Drilling and the Great Lakes


Detroit – Michigan is a leading American indicator not only for auto manufacturing but also for energy issues. With its vast Great Lakes water resources and coastline, it is at the forefront of debates on offshore oil drilling and wind power.


With gas at $4 a gallon and the state hemorrhaging jobs (unemployment here is a nation-leading 8.3 percent), state advocates for mining the lakes’ oil resources are getting a hearing. Writing in the Lansing State Journal, former Michigan Deptartment for Environmental Quality director Russ Harding (now a fellow with the Mackinac Center for Public Policy) urges the Wolverine State to overturn the state ban on Great Lakes drilling enacted in 2002 and the federal ban that followed in 2005.


“Banning directional drilling was bad energy policy then, and it’s bad energy policy now,” writes Harding, citing a study by the Michigan Environmental Science Board that concludes “there is little to no risk of contamination to the Great Lakes bottom or waters (from) directionally drilled wells.”


But, as in Pelosi’s Washington, Michigan has its own fanatical Mrs. No No No in power: Democratic Gov. Jennifer Granholm (and her Democratic statehouse chorus).

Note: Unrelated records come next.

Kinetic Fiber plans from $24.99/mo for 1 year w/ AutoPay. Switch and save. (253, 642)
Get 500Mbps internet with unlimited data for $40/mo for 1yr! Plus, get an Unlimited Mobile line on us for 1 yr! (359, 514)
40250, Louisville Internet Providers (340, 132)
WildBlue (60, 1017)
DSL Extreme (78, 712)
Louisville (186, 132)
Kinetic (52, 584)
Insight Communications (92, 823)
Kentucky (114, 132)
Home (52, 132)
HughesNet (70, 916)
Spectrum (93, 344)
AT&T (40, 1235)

And as in Washington, these pols refuse to lift the drilling ban on the grounds that the reserves don’t amount to much relative to world supply and would not make an immediate impact. “We would gain virtually nothing,” says Hugh McDiarmid, an activist (and ex-Detroit Free Press reporter, natch) with the state’s influential Michigan Environmental Council.

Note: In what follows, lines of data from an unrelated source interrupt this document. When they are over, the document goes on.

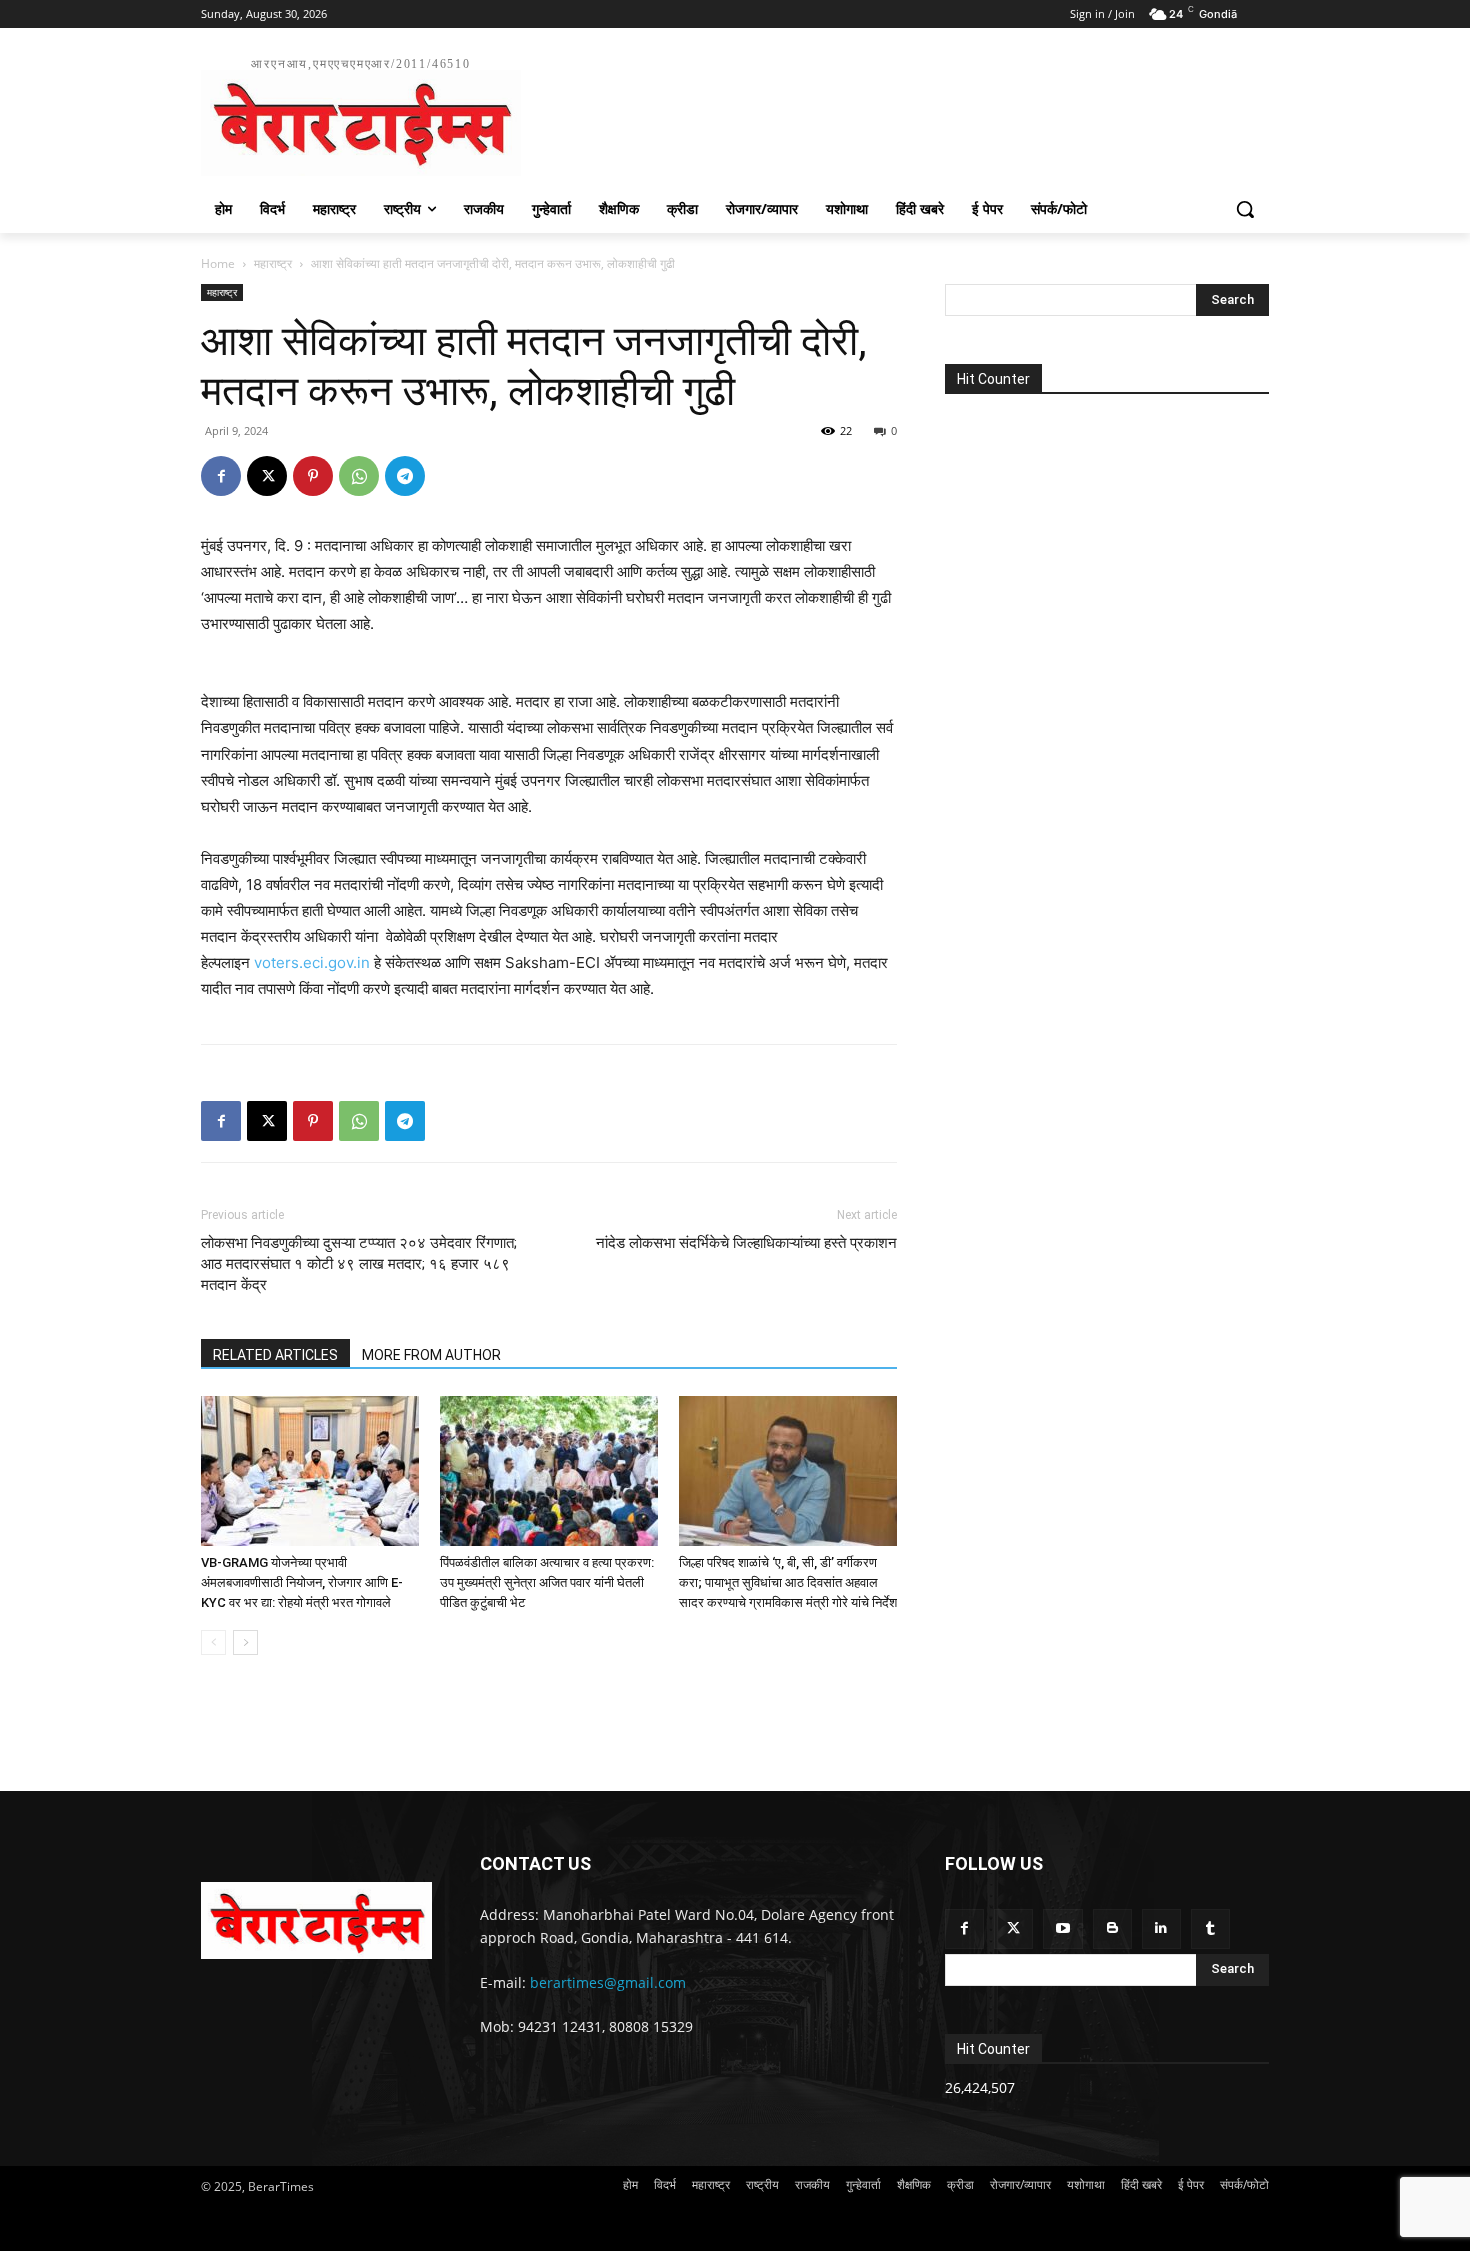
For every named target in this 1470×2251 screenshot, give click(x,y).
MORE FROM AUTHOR (431, 1355)
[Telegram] (405, 476)
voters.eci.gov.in (312, 962)
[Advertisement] (885, 114)
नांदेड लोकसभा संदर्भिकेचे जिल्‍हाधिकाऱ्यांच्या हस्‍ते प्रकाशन (746, 1243)
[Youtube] (1062, 1928)
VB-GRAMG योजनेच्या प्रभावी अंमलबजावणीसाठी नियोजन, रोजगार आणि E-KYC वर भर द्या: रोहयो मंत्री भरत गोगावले (302, 1582)
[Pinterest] (313, 476)
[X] (267, 476)
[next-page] (245, 1642)
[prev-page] (213, 1642)
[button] (1245, 209)
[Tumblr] (1210, 1928)
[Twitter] (1013, 1928)
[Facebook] (221, 476)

But, as Harding points out, that dog don’t hunt.


According to a state Senate Fiscal Agency report in 2002, if not for the ban (which shut down eight existing wells and forestalled 30 more), Great Lakes oil would have brought an economic benefit of approximately $1 billion (this in a state where Granholm just raised taxes $1.4 billion to cover revenue shortfalls). “Adjusted for the price of oil today,” notes Harding, “the economic benefit of tapping Michigan’s Great Lakes reserves would be $3 billion to $4 billion.”

Ironically, even as she opposes drilling, Gov. Granholm is touting a wind RPS as the state’s energy and jobs future. However, wind is only sustainable with big state-government tax breaks. And at its higher cost per reliable kW, it would inhibit the state’s ability to attract more manufacturing – an economic sector that is highly sensitive to electricity rates.

In defending the governor’s position, green activist McDiarmid told WJR radio’s Frank Beckmann Tuesday that “drilling would not get us out of the mess of high oil prices” and would aesthetically impact a “spectacular natural resource.” So, by supporting wind mandates, he’s for getting us into the mess of higher electricity prices while choking Michigan’s shorelines with windmills?